TRY IT: Every line of the entries below that mentions "computer" is to be copied out.

STORED DATA:
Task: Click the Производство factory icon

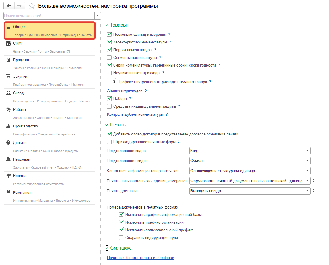Action: coord(8,126)
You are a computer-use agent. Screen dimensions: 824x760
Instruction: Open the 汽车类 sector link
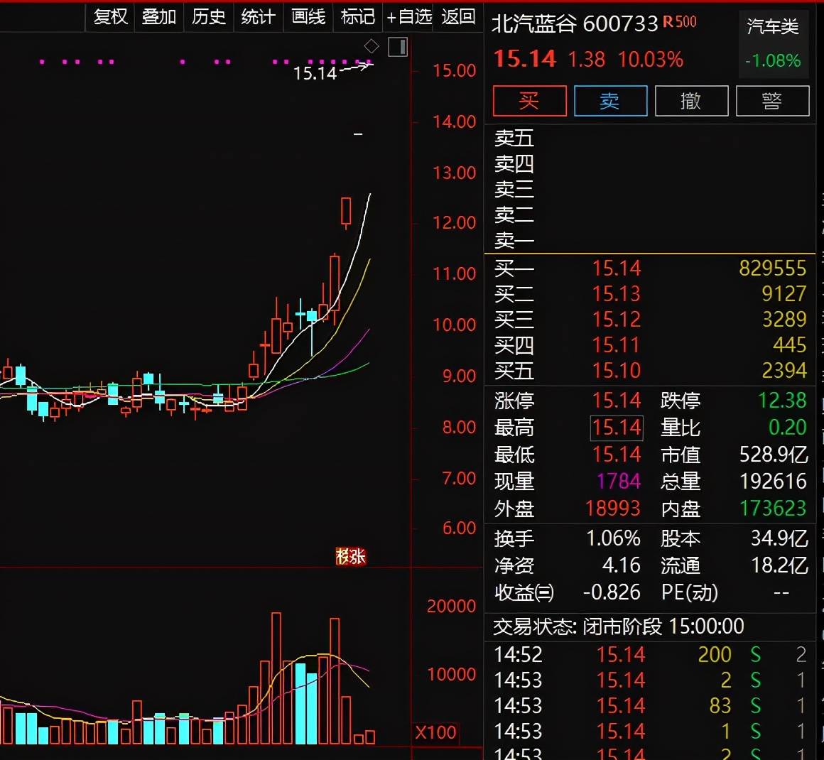773,27
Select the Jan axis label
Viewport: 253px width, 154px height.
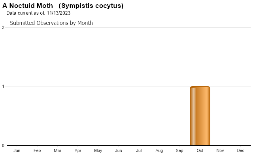pos(17,150)
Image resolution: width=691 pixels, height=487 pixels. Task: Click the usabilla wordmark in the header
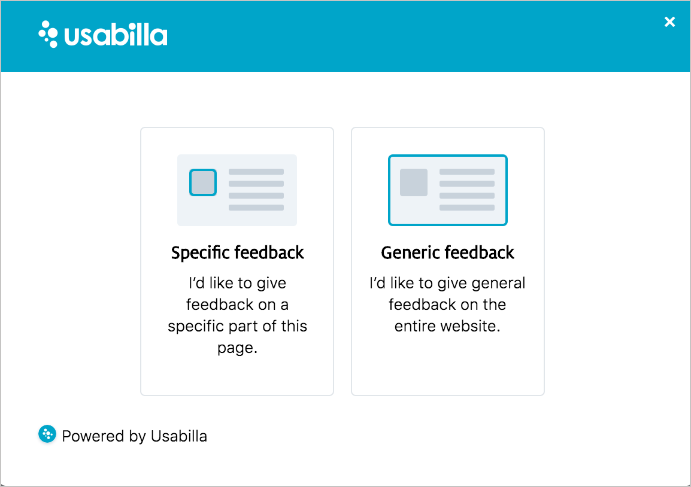pyautogui.click(x=116, y=34)
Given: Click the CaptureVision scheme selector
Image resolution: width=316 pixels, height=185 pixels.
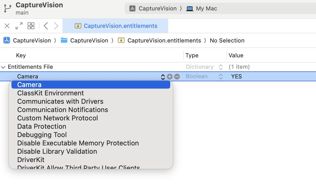Looking at the screenshot, I should (x=153, y=9).
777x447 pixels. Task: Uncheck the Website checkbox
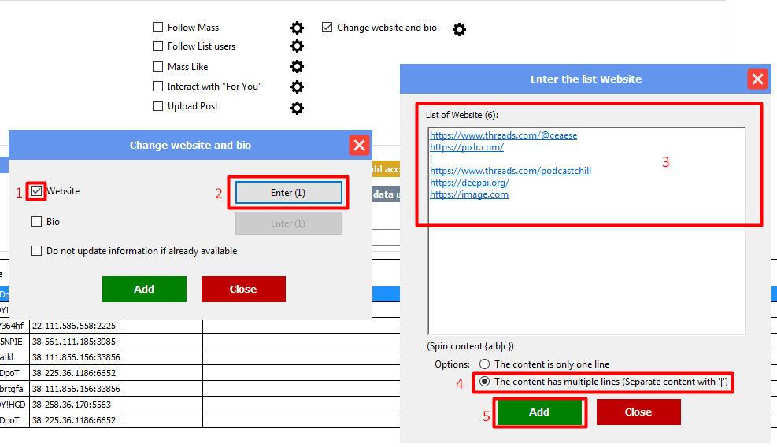[37, 190]
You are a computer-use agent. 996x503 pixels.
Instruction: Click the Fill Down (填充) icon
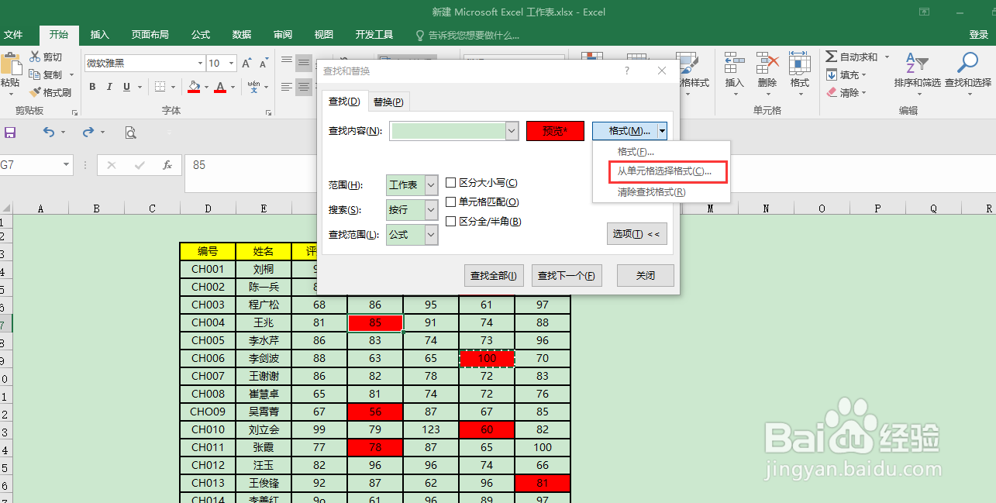coord(842,74)
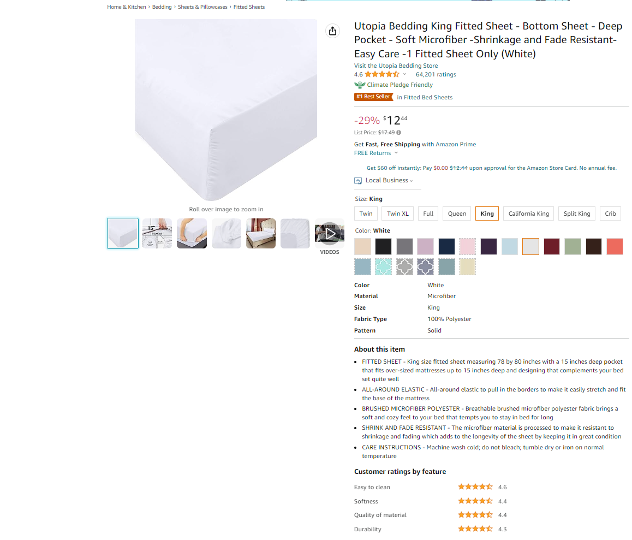This screenshot has height=540, width=632.
Task: Pick the coral red color swatch
Action: [615, 246]

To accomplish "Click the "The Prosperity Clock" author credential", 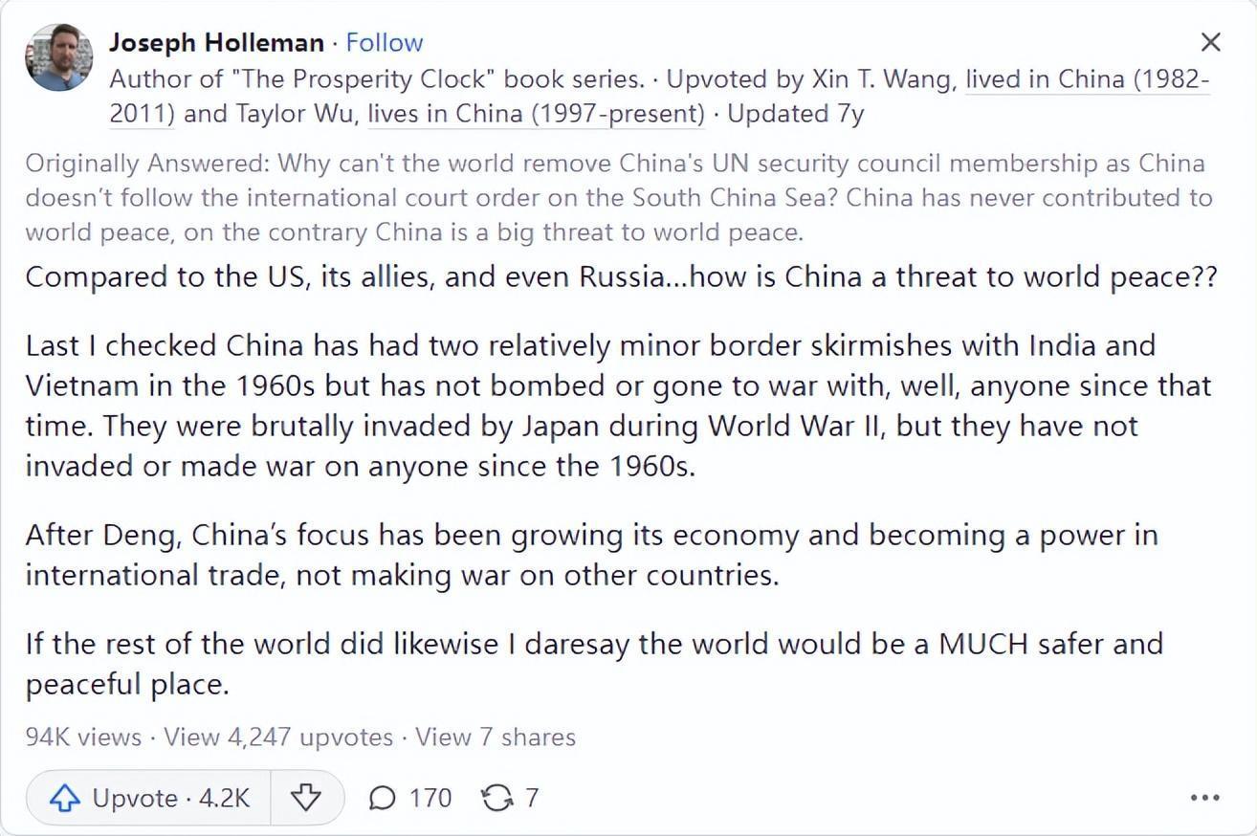I will coord(381,78).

WRITTEN SOLUTION:
You are a computer-use agent. Screen dimensions: 824x760
You are a computer-use agent. 996x503 pixels.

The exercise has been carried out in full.